Please copy out every one of the entries below word for word, keeping each line unchanged.

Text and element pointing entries
· · · · ·
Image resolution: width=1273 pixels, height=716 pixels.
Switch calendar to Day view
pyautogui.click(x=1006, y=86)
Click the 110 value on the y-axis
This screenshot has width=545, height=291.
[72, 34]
· · · · ·
*WRITTEN ANSWER*:
Image resolution: width=1273 pixels, height=716 pixels.
Switch calendar to Day view
pyautogui.click(x=1006, y=86)
Click the 110 value on the y-axis
This screenshot has width=545, height=291.
[72, 34]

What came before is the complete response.